Screen-element location records:
※ ※ ※

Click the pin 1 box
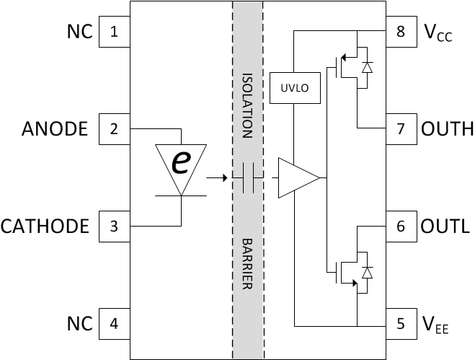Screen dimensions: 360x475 click(x=114, y=32)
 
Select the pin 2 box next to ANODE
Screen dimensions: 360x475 click(x=114, y=129)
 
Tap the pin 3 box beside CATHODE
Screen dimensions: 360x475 click(x=114, y=227)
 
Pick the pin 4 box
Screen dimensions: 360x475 click(x=114, y=324)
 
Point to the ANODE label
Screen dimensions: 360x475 click(x=55, y=129)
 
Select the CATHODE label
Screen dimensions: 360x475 click(x=45, y=227)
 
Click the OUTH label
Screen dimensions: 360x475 click(x=447, y=129)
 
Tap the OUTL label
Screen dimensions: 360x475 click(x=445, y=227)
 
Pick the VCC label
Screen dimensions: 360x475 click(x=438, y=33)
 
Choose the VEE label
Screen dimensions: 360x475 click(x=436, y=325)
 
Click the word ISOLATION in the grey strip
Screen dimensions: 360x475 click(x=247, y=105)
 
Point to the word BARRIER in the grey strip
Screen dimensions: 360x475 click(x=247, y=264)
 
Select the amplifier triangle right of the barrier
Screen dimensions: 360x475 click(x=296, y=177)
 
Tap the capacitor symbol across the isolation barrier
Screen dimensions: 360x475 click(x=249, y=177)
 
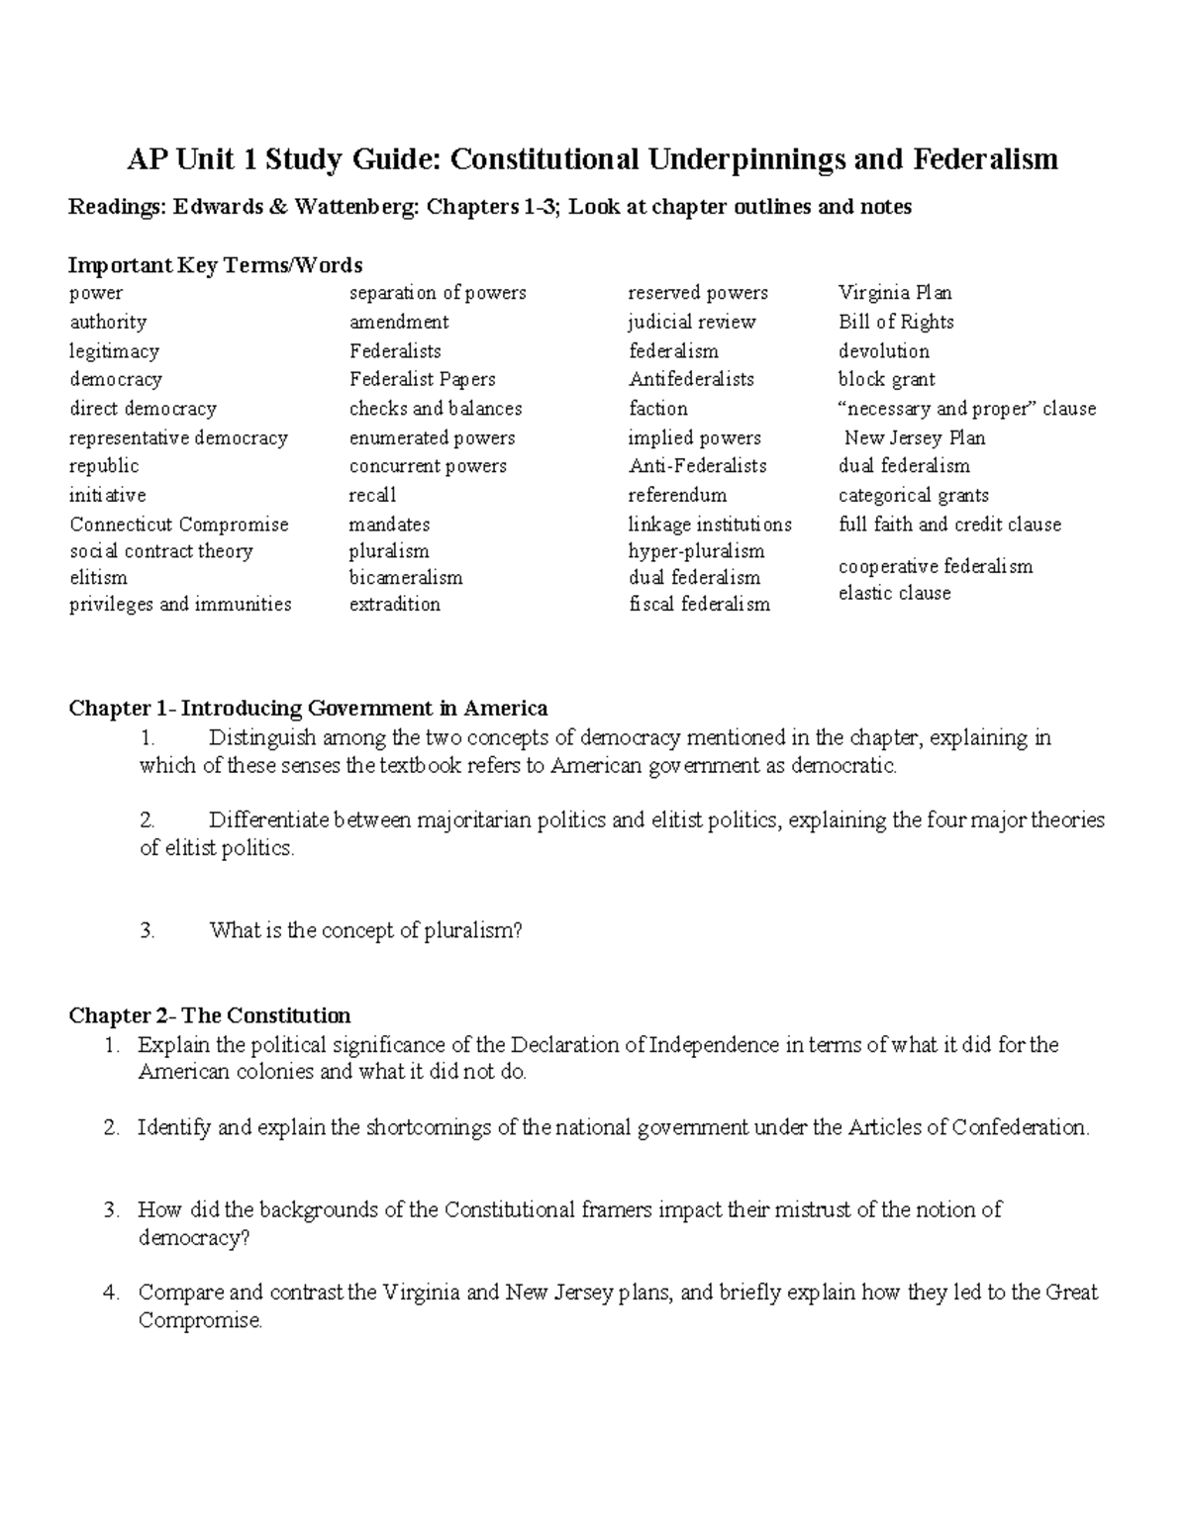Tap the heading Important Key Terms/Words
tap(215, 265)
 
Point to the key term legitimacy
tap(114, 351)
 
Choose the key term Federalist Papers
tap(422, 380)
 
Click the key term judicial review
tap(691, 323)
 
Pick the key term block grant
tap(886, 380)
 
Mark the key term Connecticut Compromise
tap(178, 525)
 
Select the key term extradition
tap(394, 605)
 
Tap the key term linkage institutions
tap(709, 525)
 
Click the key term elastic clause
tap(894, 594)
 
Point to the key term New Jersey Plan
tap(914, 437)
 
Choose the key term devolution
tap(883, 351)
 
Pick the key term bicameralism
tap(405, 578)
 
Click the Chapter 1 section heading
tap(307, 709)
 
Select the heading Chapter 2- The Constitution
tap(209, 1016)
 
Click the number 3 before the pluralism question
tap(147, 930)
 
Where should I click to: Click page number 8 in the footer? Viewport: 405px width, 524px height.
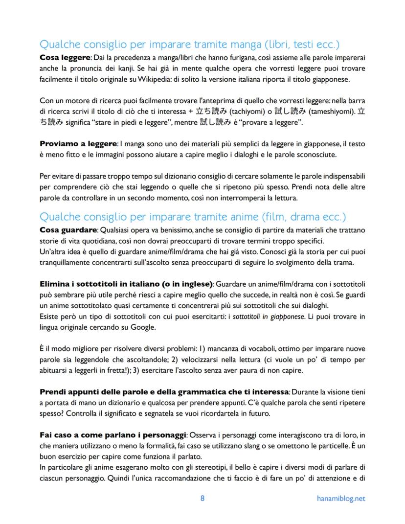click(x=202, y=499)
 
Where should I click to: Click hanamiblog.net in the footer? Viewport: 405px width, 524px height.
click(x=340, y=499)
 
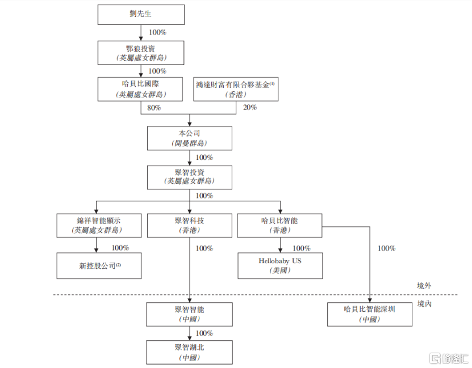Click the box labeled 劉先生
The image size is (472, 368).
(x=141, y=15)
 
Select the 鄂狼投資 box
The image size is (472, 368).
(x=141, y=52)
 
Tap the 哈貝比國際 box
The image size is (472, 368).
(x=141, y=89)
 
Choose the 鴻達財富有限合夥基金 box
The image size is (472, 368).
(x=236, y=89)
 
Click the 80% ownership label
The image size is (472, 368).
(x=154, y=108)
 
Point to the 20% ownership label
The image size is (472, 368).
(x=250, y=108)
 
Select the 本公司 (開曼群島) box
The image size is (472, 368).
(x=189, y=138)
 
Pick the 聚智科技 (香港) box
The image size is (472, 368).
(x=189, y=225)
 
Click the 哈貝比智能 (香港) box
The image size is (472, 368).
(x=279, y=225)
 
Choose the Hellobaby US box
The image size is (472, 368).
(x=280, y=265)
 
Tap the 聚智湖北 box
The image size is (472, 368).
(x=189, y=352)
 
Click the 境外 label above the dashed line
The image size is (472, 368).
(x=424, y=286)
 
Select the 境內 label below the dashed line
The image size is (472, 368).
(x=424, y=303)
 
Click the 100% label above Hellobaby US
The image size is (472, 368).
(x=301, y=248)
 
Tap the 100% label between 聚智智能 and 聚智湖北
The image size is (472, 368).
(x=204, y=333)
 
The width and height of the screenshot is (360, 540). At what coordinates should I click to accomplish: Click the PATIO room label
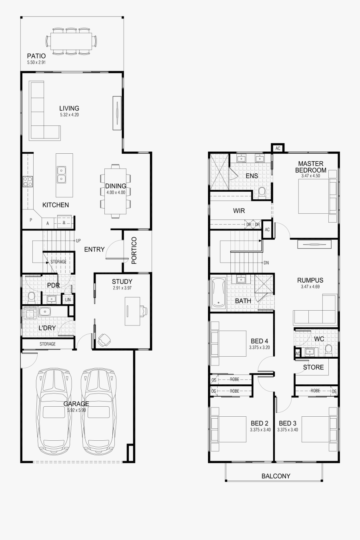coord(36,56)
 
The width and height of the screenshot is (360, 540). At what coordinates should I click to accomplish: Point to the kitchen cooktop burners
coord(28,182)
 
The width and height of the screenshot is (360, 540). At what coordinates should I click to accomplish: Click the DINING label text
coord(116,186)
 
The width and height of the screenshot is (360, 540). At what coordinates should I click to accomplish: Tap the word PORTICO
coord(134,251)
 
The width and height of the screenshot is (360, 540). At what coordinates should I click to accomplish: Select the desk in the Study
coord(132,311)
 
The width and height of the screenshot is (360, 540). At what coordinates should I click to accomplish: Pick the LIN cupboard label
coord(68,299)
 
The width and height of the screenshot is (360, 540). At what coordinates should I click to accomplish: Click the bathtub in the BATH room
coord(218,293)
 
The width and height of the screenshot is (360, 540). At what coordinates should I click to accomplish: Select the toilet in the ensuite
coord(262,192)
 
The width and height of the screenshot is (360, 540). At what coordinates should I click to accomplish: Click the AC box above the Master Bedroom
coord(278,149)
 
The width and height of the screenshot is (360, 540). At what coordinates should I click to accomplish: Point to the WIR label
coord(239,211)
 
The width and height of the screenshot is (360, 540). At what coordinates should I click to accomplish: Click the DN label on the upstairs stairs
coord(266,263)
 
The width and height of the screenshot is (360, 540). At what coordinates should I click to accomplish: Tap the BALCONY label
coord(276,476)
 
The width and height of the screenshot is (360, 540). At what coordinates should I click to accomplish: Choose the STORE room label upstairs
coord(313,367)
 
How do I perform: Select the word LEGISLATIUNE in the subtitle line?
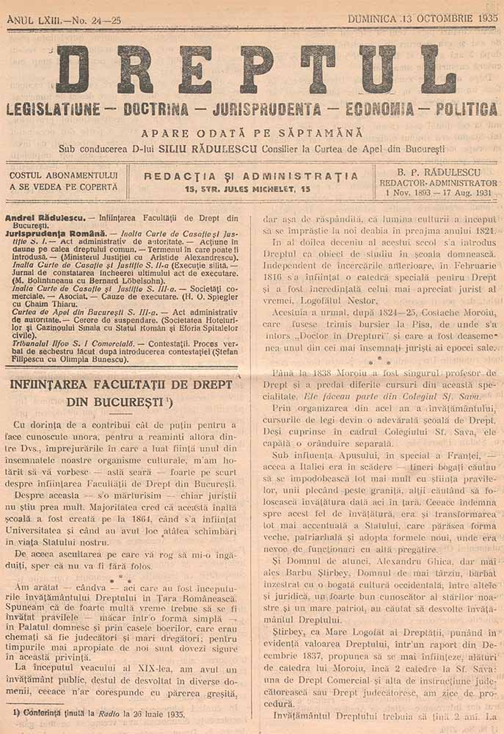[53, 110]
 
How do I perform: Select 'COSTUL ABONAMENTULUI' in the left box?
[64, 175]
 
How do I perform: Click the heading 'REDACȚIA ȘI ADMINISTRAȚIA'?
[252, 176]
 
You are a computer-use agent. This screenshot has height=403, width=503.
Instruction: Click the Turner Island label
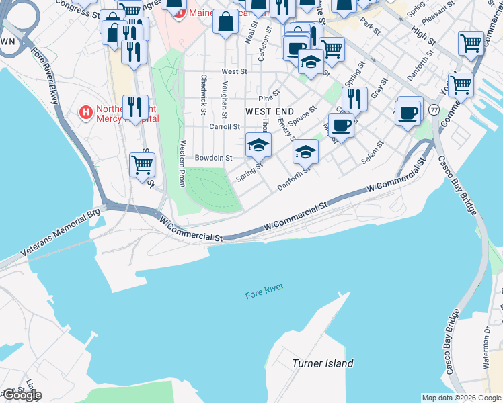323,363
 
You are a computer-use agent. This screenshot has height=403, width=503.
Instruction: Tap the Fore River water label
264,292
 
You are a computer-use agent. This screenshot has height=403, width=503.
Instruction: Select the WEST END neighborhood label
270,111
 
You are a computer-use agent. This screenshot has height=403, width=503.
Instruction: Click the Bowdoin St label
213,159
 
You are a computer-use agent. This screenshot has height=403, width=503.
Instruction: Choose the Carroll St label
225,126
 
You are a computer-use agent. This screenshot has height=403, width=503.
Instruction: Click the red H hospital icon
86,111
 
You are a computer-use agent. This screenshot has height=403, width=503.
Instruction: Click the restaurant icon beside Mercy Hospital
135,106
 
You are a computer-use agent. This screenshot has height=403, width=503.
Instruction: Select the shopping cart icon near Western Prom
142,164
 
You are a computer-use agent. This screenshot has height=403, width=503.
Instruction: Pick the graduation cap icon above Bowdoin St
258,143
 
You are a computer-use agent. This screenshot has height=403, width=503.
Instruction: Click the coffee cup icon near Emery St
341,124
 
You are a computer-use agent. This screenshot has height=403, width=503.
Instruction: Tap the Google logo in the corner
22,395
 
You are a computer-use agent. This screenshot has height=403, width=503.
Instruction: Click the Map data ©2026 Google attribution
461,398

※ ※ ※

Rewrite these records as a numbered list with no blank lines. Omit the pictures from the answer.

◆ In response
1. Click the pin 1 box
2. Screen dimensions: 360x475 click(x=114, y=32)
3. Select the pin 2 box next to ANODE
4. Screen dimensions: 360x475 click(x=114, y=129)
5. Tap the pin 3 box beside CATHODE
6. Screen dimensions: 360x475 click(x=114, y=227)
7. Pick the pin 4 box
8. Screen dimensions: 360x475 click(x=114, y=324)
9. Point to the ANODE label
10. Screen dimensions: 360x475 click(x=55, y=129)
11. Select the CATHODE label
12. Screen dimensions: 360x475 click(x=45, y=227)
13. Click the OUTH label
14. Screen dimensions: 360x475 click(x=447, y=129)
15. Tap the OUTL label
16. Screen dimensions: 360x475 click(x=445, y=227)
17. Pick the VCC label
18. Screen dimensions: 360x475 click(x=438, y=33)
19. Choose the VEE label
20. Screen dimensions: 360x475 click(x=436, y=325)
21. Click the word ISOLATION in the grey strip
22. Screen dimensions: 360x475 click(x=247, y=105)
23. Point to the word BARRIER in the grey strip
24. Screen dimensions: 360x475 click(x=247, y=264)
25. Select the amplifier triangle right of the barrier
26. Screen dimensions: 360x475 click(x=296, y=177)
27. Tap the capacitor symbol across the isolation barrier
28. Screen dimensions: 360x475 click(x=249, y=177)
29. Tap the heading Important Key Terms/Words
30. tap(215, 265)
31. Point to the key term legitimacy
32. tap(114, 351)
33. Choose the key term Federalist Papers
34. tap(422, 380)
35. Click the key term judicial review
36. tap(691, 323)
37. Pick the key term block grant
38. tap(886, 380)
39. Mark the key term Connecticut Compromise
40. tap(178, 525)
41. Select the key term extradition
42. tap(394, 605)
43. Tap the key term linkage institutions
44. tap(709, 525)
45. Click the key term elastic clause
46. tap(894, 594)
47. Point to the key term New Jersey Plan
48. tap(914, 437)
49. Choose the key term devolution
50. tap(883, 351)
51. Pick the key term bicameralism
52. tap(405, 578)
53. Click the Chapter 1 section heading
54. tap(307, 709)
55. Select the heading Chapter 2- The Constitution
56. tap(209, 1016)
57. Click the number 3 before the pluralism question
58. tap(147, 930)
59. Where should I click to: Click page number 8 in the footer? Viewport: 405px width, 524px height.
60. click(x=202, y=499)
61. Where should I click to: Click hanamiblog.net in the footer? Viewport: 405px width, 524px height.
62. click(x=340, y=499)
63. Click the box labeled 劉先生
64. The image size is (472, 368).
65. (x=141, y=15)
66. Select the 鄂狼投資 box
67. The image size is (472, 368).
68. (x=141, y=52)
69. Tap the 哈貝比國際 box
70. The image size is (472, 368).
71. (x=141, y=89)
72. Choose the 鴻達財富有限合夥基金 box
73. The image size is (472, 368).
74. (x=236, y=89)
75. Click the 80% ownership label
76. The image size is (472, 368).
77. (x=154, y=108)
78. Point to the 20% ownership label
79. The image size is (472, 368).
80. (x=250, y=108)
81. Select the 本公司 (開曼群島) box
82. The image size is (472, 368).
83. (x=189, y=138)
84. Pick the 聚智科技 (香港) box
85. The image size is (472, 368).
86. (x=189, y=225)
87. Click the 哈貝比智能 (香港) box
88. The image size is (472, 368).
89. (x=279, y=225)
90. Choose the Hellobaby US box
91. The image size is (472, 368).
92. (x=280, y=265)
93. Tap the 聚智湖北 box
94. The image size is (472, 368).
95. (x=189, y=352)
96. Click the 境外 label above the dashed line
97. The image size is (472, 368).
98. (x=424, y=286)
99. Select the 境內 label below the dashed line
100. The image size is (472, 368).
101. (x=424, y=303)
102. Click the 100% label above Hellobaby US
103. The image size is (472, 368).
104. (x=301, y=248)
105. Tap the 100% label between 聚智智能 and 聚智湖北
106. The image size is (472, 368).
107. (x=204, y=333)
108. The width and height of the screenshot is (360, 540). At what coordinates should I click to accomplish: Click the PATIO room label
109. coord(36,56)
110. The width and height of the screenshot is (360, 540). At what coordinates should I click to accomplish: Point to the kitchen cooktop burners
111. coord(28,182)
112. The width and height of the screenshot is (360, 540). At what coordinates should I click to accomplish: Click the DINING label text
113. coord(116,186)
114. The width and height of the screenshot is (360, 540). At what coordinates should I click to accomplish: Tap the word PORTICO
115. coord(134,251)
116. The width and height of the screenshot is (360, 540). At what coordinates should I click to accomplish: Select the desk in the Study
117. coord(132,311)
118. The width and height of the screenshot is (360, 540). At what coordinates should I click to accomplish: Pick the LIN cupboard label
119. coord(68,299)
120. The width and height of the screenshot is (360, 540). At what coordinates should I click to accomplish: Click the bathtub in the BATH room
121. coord(218,293)
122. The width and height of the screenshot is (360, 540). At what coordinates should I click to accomplish: Select the toilet in the ensuite
123. coord(262,192)
124. The width and height of the screenshot is (360, 540). At what coordinates should I click to accomplish: Click the AC box above the Master Bedroom
125. coord(278,149)
126. The width and height of the screenshot is (360, 540). At what coordinates should I click to accomplish: Point to the WIR label
127. coord(239,211)
128. The width and height of the screenshot is (360, 540). At what coordinates should I click to accomplish: Click the DN label on the upstairs stairs
129. coord(266,263)
130. The width and height of the screenshot is (360, 540). At what coordinates should I click to accomplish: Tap the BALCONY label
131. coord(276,476)
132. The width and height of the screenshot is (360, 540). At what coordinates should I click to accomplish: Choose the STORE room label upstairs
133. coord(313,367)
134. How do I perform: Select the word LEGISLATIUNE in the subtitle line?
135. [53, 110]
136. How do I perform: Select 'COSTUL ABONAMENTULUI' in the left box?
137. [64, 175]
138. How do I perform: Click the heading 'REDACȚIA ȘI ADMINISTRAȚIA'?
139. [252, 176]
140. You are a computer-use agent. This screenshot has height=403, width=503.
141. Instruction: Click the Turner Island label
142. 323,363
143. You are a computer-use agent. This screenshot has height=403, width=503.
144. Instruction: Tap the Fore River water label
145. 264,292
146. You are a computer-use agent. This screenshot has height=403, width=503.
147. Instruction: Select the WEST END neighborhood label
148. 270,111
149. You are a computer-use agent. This screenshot has height=403, width=503.
150. Instruction: Click the Bowdoin St label
151. 213,159
152. You are a computer-use agent. This screenshot has height=403, width=503.
153. Instruction: Choose the Carroll St label
154. 225,126
155. You are a computer-use agent. This screenshot has height=403, width=503.
156. Instruction: Click the red H hospital icon
157. 86,111
158. You are a computer-use agent. This screenshot has height=403, width=503.
159. Instruction: Click the restaurant icon beside Mercy Hospital
160. 135,106
161. You are a computer-use agent. This screenshot has height=403, width=503.
162. Instruction: Select the shopping cart icon near Western Prom
163. 142,164
164. You are a computer-use agent. This screenshot has height=403, width=503.
165. Instruction: Pick the graduation cap icon above Bowdoin St
166. 258,143
167. You are a computer-use agent. This screenshot has height=403, width=503.
168. Instruction: Click the coffee cup icon near Emery St
169. 341,124
170. You are a computer-use agent. This screenshot has height=403, width=503.
171. Instruction: Tap the Google logo in the corner
172. 22,395
173. You are a computer-use agent. This screenshot has height=403, width=503.
174. Instruction: Click the Map data ©2026 Google attribution
175. 461,398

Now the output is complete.